__Problem to solve__:
Copy out the complete listing, word for word.

__Material supplied__:
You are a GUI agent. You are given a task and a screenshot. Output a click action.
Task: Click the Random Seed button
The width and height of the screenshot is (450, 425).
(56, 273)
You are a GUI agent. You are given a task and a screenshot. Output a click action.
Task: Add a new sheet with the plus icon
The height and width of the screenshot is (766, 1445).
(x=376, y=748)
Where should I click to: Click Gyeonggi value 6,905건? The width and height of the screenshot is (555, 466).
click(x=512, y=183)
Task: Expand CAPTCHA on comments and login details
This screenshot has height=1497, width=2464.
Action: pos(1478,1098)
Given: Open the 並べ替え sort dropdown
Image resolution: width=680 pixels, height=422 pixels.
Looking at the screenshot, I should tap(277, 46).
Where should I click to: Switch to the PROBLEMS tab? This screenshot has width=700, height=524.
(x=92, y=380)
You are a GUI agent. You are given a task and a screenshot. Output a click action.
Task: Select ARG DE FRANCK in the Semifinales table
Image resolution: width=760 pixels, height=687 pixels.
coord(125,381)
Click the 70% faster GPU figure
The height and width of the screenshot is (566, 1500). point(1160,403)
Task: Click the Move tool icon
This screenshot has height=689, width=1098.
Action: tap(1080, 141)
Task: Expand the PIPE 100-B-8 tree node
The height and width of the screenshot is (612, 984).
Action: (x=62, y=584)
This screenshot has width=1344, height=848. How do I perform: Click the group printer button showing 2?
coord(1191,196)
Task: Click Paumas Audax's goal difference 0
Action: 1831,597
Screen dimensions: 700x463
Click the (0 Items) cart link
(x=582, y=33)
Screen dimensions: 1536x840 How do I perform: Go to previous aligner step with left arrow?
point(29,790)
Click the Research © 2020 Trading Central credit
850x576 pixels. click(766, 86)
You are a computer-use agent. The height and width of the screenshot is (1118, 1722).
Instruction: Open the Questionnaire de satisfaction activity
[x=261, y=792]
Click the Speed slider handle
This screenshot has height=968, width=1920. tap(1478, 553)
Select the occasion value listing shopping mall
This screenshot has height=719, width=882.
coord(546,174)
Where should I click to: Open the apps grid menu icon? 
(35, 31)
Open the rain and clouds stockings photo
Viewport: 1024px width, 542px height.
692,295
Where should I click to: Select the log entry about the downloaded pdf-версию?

__Answer for the task__:
You are a GUI agent. You are given a task and a screenshot. Output a click action.
Task: Click the Random Seed button
The width and height of the screenshot is (450, 425).
(56, 273)
You are a GUI agent. You are given a task and a screenshot. Output a click action.
Task: Add a new sheet with the plus icon
The height and width of the screenshot is (766, 1445).
(x=376, y=748)
Where should I click to: Click Gyeonggi value 6,905건? The width and height of the screenshot is (555, 466).
click(x=512, y=183)
Task: Expand CAPTCHA on comments and login details
This screenshot has height=1497, width=2464.
Action: pos(1478,1098)
Given: Open the 並べ替え sort dropdown
Image resolution: width=680 pixels, height=422 pixels.
Looking at the screenshot, I should tap(277, 46).
Where should I click to: Switch to the PROBLEMS tab? This screenshot has width=700, height=524.
(x=92, y=380)
You are a GUI agent. You are given a task and a screenshot. Output a click action.
Task: Select ARG DE FRANCK in the Semifinales table
Image resolution: width=760 pixels, height=687 pixels.
coord(125,381)
Click the 70% faster GPU figure
The height and width of the screenshot is (566, 1500). point(1160,403)
Task: Click the Move tool icon
This screenshot has height=689, width=1098.
Action: tap(1080, 141)
Task: Expand the PIPE 100-B-8 tree node
The height and width of the screenshot is (612, 984).
Action: (x=62, y=584)
This screenshot has width=1344, height=848. How do I perform: Click the group printer button showing 2?
coord(1191,196)
Task: Click Paumas Audax's goal difference 0
Action: 1831,597
Screen dimensions: 700x463
Click the (0 Items) cart link
(x=582, y=33)
Screen dimensions: 1536x840 How do I perform: Go to previous aligner step with left arrow?
point(29,790)
Click the Research © 2020 Trading Central credit
850x576 pixels. click(766, 86)
You are a computer-use agent. The height and width of the screenshot is (1118, 1722).
Instruction: Open the Questionnaire de satisfaction activity
[x=261, y=792]
Click the Speed slider handle
This screenshot has height=968, width=1920. tap(1478, 553)
Select the occasion value listing shopping mall
This screenshot has height=719, width=882.
coord(546,174)
Where should I click to: Open the apps grid menu icon? 
(35, 31)
Open the rain and clouds stockings photo
Viewport: 1024px width, 542px height.
692,295
Where should I click to: Select the log entry about the downloaded pdf-версию?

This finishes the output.